Me siento a escribir sobre el peso que se posa sobre el
asiento que me mantiene expectante frente al lienzo blanco e iluminado que
espera que yo escriba algo, porque si no lo hiciera la propia pantalla cejaría
en el empeño y se iría a negro de tanto letargo.
Parece de brujos, pero hace un
momento una retahíla de ideas fluían sin necesidad de espera, pero cuando llega
la hora de depositarlas en la mejor
compostura se diluyen hasta dar la impresión de que nunca existieron, de
desconocer el espíritu que las animó a generar una composición breve pero
inundada de sinfonías sutiles y armoniosas que me provocaban la volátil sensación
de un momento trascendente.
Y ¿qué era lo que yo me decía en esos momentos
que hablaba conmigo? No recuerdo. Lástima que del cerebro al teclado haya una
distancia de años, una longitud insalvable.
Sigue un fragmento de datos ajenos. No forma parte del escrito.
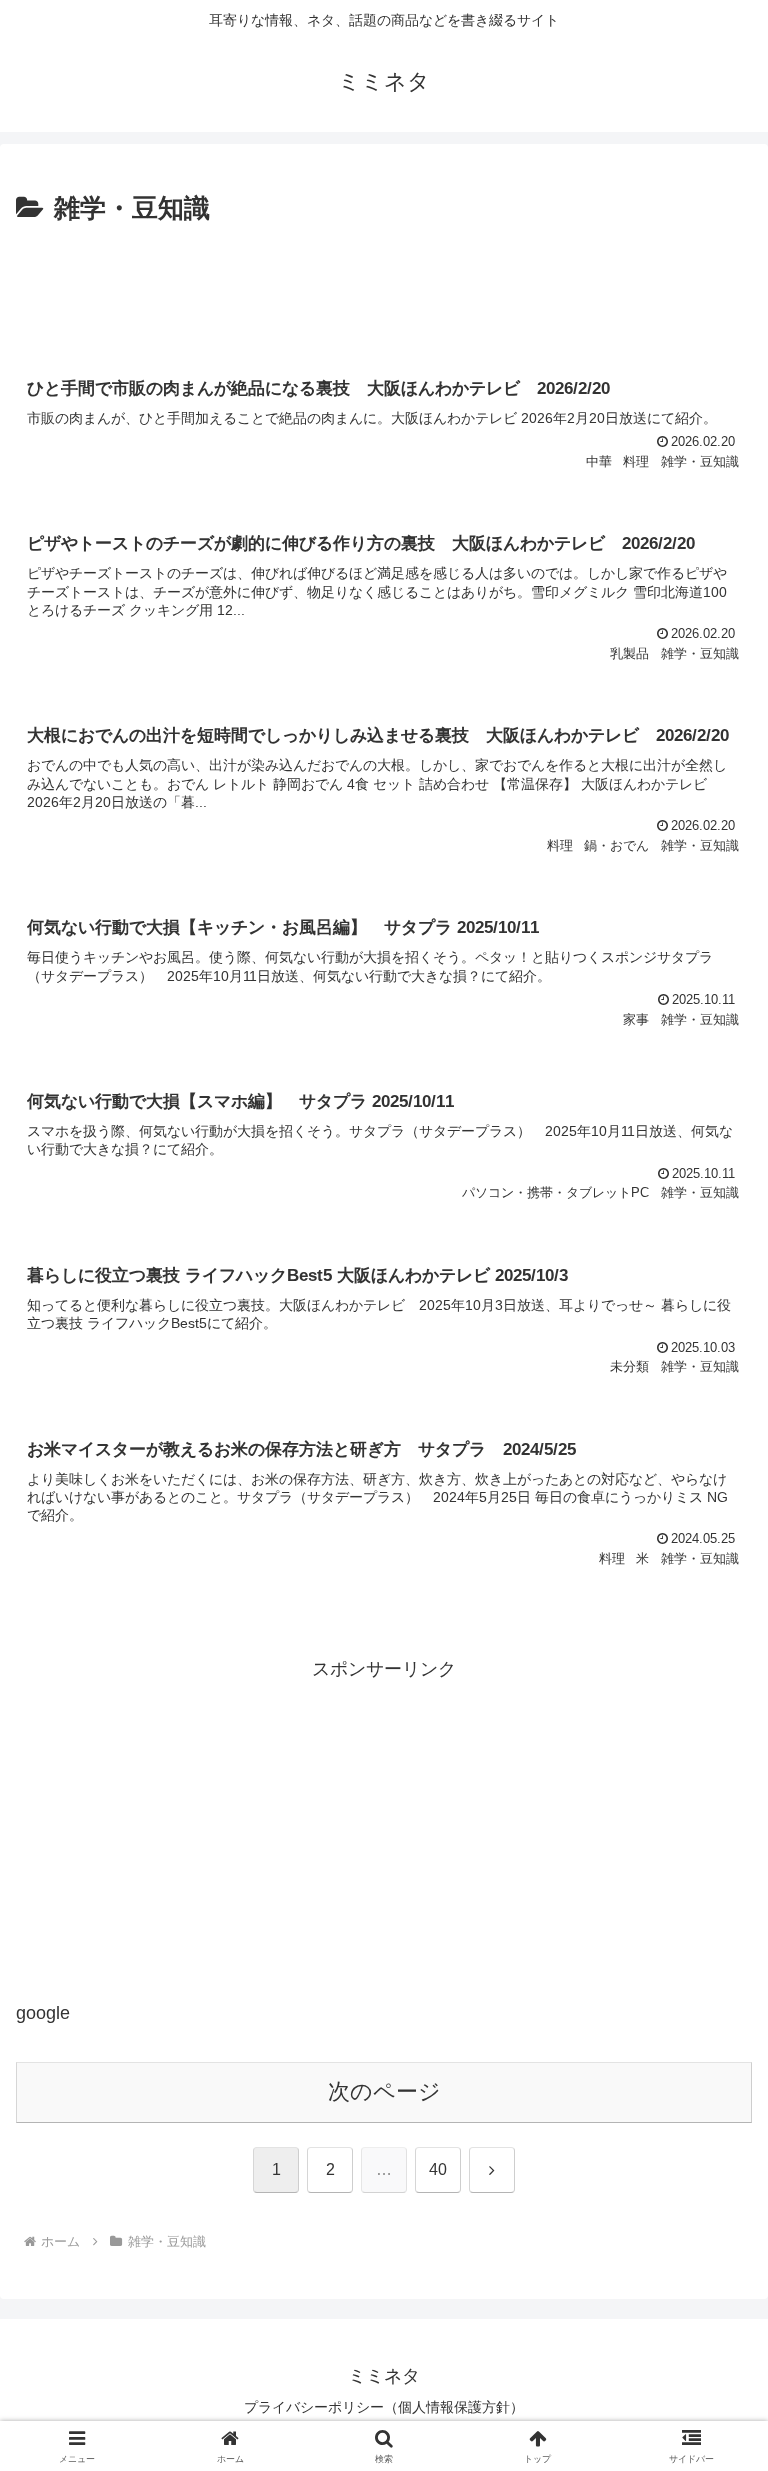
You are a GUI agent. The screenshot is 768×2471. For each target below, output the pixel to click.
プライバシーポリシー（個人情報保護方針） (384, 2407)
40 (438, 2169)
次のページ (384, 2091)
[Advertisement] (384, 286)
Recuerdo, sin embargo, que evoqué la impresión causada por
la esperanza de ir a vivir, ya una vez jubilada,
a una isla canaria. Sopesé en ese instante la inocencia con la que durante
tantos años dibujaba mi futuro con el presente que he cosechado y al que si tuviera que darle un
nombre le llamaría ceniza.
Pero es cierto que esa idea, de la que emergen destellos que
pudieran calificarse de gritos desesperados para asir la contemplación de una
tierra acogedora en la que el mar y el sol provean a los sentidos los alimentos
necesarios para poder llegar a ser realmente un ser humano pleno y sonriente,
han hecho bullir nuevos compases en la sinfonía de mi ya aburrida vida.
Me incomoda este cromo en el que me han incorporado; por mucho
que mire el cielo no hallo hueco por el que dejar escapar un solo esbozo de mi
imaginación y desarrollar periplos y viajes, esparcir luces y colores con los
que poder sobrevivir flotando sobre esta especie de conjuro con el que se
empeñan en emponzoñarnos.
No hay forma de desprenderse de la tela de araña a la que
nada más retirar las sábanas de la cama te quedas pegado. Y pienso, inútil
anhelo, que cerrando los ojos me desprenderé de sus pegajosas hebras. Es
inevitable, los sueños forman parte de la madeja y con el tiempo, entre el Sol
y la Luna, los párpados tienden a oscurecer la claridad de los ojos y las
comisuras de los labios se desploman a ambos lados de las mejillas: Inevitablemente
es la tristeza que ya se ha instalado en el alma y dibuja perfiles inconfundibles en su mascota más querida.
Observo a los demás para obtener respuestas y solo obtengo
una sonrisa irónica al mirarme al espejo.